V. a. s. me parle de son portrait: mais qu'elle se souvienne que jamais les peintres ny les sculteurs n'ont orné les portraits et les statues des déesses; elles sont belles par elles mêmes. N'allez pas madame gâter votre portrait. Je vous vois venir de loin, permettez moy cette expression; et je prends la liberté de déclarer à toutte la maison de Vitikind que ce portrait est le plus beau joyau de leurs couronnes, et le seul que je puisse et que je doive recevoir après les bontez infinies dont v. a. s. m'a comblé.

On vient de faire un énorme poème épique à Paris sur Jésu christ.

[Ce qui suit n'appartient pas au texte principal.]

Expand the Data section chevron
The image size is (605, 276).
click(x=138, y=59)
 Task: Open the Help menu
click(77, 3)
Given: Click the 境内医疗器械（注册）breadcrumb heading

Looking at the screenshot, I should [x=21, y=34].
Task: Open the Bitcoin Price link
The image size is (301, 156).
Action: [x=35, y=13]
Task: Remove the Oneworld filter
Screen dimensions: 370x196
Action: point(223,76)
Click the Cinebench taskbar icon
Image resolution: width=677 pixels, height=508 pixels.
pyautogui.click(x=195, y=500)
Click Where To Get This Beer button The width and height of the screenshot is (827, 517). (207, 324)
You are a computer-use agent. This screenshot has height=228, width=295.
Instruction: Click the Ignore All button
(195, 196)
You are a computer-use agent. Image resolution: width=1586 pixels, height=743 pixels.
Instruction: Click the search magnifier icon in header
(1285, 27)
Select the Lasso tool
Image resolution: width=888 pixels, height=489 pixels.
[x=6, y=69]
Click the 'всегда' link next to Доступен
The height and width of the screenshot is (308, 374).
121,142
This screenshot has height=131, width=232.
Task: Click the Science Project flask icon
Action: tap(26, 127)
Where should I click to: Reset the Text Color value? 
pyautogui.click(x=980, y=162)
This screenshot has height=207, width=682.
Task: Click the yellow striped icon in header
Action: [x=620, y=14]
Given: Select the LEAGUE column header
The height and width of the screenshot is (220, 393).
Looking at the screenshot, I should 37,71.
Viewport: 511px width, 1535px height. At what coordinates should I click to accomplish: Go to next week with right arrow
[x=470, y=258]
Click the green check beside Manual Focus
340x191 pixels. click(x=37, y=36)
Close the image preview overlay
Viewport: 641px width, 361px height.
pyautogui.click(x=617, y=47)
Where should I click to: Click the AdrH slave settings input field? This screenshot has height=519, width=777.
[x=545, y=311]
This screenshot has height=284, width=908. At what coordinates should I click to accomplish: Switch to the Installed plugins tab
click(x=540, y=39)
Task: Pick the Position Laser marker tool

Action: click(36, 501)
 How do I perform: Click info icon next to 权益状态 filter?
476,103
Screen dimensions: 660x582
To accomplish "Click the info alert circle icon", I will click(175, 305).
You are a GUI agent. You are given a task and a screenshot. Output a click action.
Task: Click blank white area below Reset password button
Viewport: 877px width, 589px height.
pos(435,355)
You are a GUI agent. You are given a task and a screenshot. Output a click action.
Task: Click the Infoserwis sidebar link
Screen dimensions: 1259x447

Quel sujet que la passion pour un poème épique! quels amours que ceux de Marthe et de Madelaine! le sujet de Jeanne est plus guai. Ce nouvel ouvrage dont Jésu christ est le héros s'appelle la Cristiade. Il est en prose. Que ne laissait on l'écriture ste comme elle était? Et plût à dieu qu'elle n'eût jamais été l'occasion de plus grand maux! Un malheureux jésuitte nommé Berruier a fait aussi une espèce de mauvais roman du nouveau testament en stile de Ruelle. Quelle décadence en France des belles lettres et du bon goust! Tout tombe: mais Gotha subsiste. Que ne pui-je madame y venir mettre à vos pieds le tendre respect, la reconnaissance, le zèle, le goust infini qui m'appellent dans votre cour!

V.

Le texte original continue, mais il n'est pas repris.